Sterling Hill Mining Museum CEO and President Bill Kroth said the American Museum of Natural History quarried “a giant, 44,000-pound. slab of ore,” from the museum last November.

Kroth said at the beginning of 2020, Sterling Hill will be on the map, when 5 million people a year will visit the giant slab.

Right now, Kroth said, the slab is being thinned down and will be displayed in the Hall of Minerals and Gems. The new $340 million addition, he added, has “the most grandiose mineral specimens on the planet.” He continued, he believes the slab from Sterling Hill will “blow everything else away.”

Kroth explained, they are cutting the slab thinner, so the floor can support it.=

Museum Board of Directors Member Fred Lubbers pointed to the smooth remaining portion, where the cut was made on an enormous cliff.

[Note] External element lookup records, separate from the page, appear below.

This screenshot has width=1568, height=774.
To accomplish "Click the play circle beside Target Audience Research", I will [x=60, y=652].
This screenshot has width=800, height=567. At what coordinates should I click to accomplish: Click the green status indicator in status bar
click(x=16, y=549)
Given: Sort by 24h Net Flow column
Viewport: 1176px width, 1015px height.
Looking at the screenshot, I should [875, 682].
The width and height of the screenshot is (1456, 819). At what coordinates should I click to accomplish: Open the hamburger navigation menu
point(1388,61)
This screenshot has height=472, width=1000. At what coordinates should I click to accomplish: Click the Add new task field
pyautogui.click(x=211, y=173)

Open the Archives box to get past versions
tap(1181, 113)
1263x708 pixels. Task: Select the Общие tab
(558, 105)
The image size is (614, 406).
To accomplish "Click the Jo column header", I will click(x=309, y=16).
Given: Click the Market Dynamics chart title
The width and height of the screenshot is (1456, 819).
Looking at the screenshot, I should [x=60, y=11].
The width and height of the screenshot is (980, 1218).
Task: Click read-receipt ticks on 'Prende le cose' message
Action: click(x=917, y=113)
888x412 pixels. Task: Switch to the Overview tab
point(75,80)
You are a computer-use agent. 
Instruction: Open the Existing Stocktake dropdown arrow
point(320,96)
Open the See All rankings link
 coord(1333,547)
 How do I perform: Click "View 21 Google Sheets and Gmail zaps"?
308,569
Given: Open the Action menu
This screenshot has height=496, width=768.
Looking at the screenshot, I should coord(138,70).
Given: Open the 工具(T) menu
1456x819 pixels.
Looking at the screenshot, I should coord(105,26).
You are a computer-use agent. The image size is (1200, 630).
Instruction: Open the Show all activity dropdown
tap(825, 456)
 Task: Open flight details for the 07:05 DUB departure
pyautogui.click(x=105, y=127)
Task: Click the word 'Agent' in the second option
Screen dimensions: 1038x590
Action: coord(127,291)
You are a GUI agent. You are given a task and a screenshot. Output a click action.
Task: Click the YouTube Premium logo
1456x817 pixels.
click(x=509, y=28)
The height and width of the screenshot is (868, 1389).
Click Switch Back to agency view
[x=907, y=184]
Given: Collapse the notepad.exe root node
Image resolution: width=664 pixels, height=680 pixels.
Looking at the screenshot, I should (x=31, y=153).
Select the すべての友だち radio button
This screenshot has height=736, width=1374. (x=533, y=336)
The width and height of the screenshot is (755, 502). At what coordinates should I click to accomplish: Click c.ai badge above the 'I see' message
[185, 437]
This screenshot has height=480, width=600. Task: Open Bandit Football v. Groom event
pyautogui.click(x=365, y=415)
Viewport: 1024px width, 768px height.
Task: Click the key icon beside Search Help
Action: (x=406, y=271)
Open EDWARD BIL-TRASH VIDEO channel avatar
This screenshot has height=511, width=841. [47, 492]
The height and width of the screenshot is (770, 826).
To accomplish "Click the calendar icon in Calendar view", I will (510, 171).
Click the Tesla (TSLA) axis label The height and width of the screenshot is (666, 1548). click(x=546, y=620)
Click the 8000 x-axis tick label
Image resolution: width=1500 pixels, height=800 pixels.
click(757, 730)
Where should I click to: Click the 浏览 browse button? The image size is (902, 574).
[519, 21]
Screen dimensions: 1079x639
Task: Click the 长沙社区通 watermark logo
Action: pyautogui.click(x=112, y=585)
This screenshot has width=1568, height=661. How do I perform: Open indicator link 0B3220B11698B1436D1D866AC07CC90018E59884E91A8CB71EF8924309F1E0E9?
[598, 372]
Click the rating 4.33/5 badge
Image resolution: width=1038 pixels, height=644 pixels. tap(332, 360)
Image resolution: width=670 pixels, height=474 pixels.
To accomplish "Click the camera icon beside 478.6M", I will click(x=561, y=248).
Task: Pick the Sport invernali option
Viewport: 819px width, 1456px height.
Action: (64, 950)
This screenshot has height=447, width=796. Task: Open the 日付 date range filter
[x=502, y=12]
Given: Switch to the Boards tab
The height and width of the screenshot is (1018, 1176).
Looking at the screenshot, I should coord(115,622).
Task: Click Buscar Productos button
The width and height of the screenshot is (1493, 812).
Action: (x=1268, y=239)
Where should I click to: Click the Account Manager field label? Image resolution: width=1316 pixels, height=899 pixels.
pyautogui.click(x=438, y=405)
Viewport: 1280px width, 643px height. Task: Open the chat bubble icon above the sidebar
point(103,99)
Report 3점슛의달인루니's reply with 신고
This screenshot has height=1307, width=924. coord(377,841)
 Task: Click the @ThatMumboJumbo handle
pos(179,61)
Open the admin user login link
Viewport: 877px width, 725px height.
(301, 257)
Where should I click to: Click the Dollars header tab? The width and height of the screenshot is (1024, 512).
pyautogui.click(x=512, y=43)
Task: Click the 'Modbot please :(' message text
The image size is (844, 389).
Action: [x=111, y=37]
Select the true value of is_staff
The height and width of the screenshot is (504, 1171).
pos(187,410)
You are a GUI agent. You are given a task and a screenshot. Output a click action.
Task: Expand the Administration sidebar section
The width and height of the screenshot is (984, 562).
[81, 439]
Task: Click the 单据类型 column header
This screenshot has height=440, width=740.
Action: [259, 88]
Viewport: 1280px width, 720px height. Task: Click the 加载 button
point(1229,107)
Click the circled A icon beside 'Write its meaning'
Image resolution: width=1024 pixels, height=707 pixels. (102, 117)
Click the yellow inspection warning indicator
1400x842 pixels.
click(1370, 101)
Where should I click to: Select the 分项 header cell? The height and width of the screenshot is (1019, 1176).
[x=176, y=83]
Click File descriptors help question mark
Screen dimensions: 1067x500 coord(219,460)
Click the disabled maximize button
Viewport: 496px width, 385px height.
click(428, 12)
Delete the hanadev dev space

Lubbers said he saw how the enormous piece had been cut off from the cliff. The museum drilled holes first in the slab, he said, and pushed a cable with diamond dust through the holes. In all, he said, the process ran really fast, and someone from Italy did the cut.

The slab was about 24 inches in thickness, Lubbers said, and the cable cut a groove and pushed the slab out, which then fell on a big pile of sand for cushion in front of it.

After they first cut the slab off, Lubbers said, the remaining smooth area was “gorgeous” with UV lights on the freshly cut area, showcasing veins of Willemite going up. He added the the museum is going to clean the flat area for future fluorescing, because Manganese in the ore turns black from reacting with sunlight, Oxygen, and water.

Above the cut, Lubbers explained, marks high on the cliff are where people in the quarry previously had taken samples by drilling holes and placing expanding foam to crack the rock. In the old days before, he said, they would have dynamited the ore out instead.

Lubbers pointed out how high the samples went up the cliff and explained the previous quarry had dug the whole area out. He added, around two or three years ago, the area was 15 feet higher. The ore from the mountain, he said, was Willemite, Calcite, and Franklinite all the way up. However, he continued, the ore was lean and not very rich.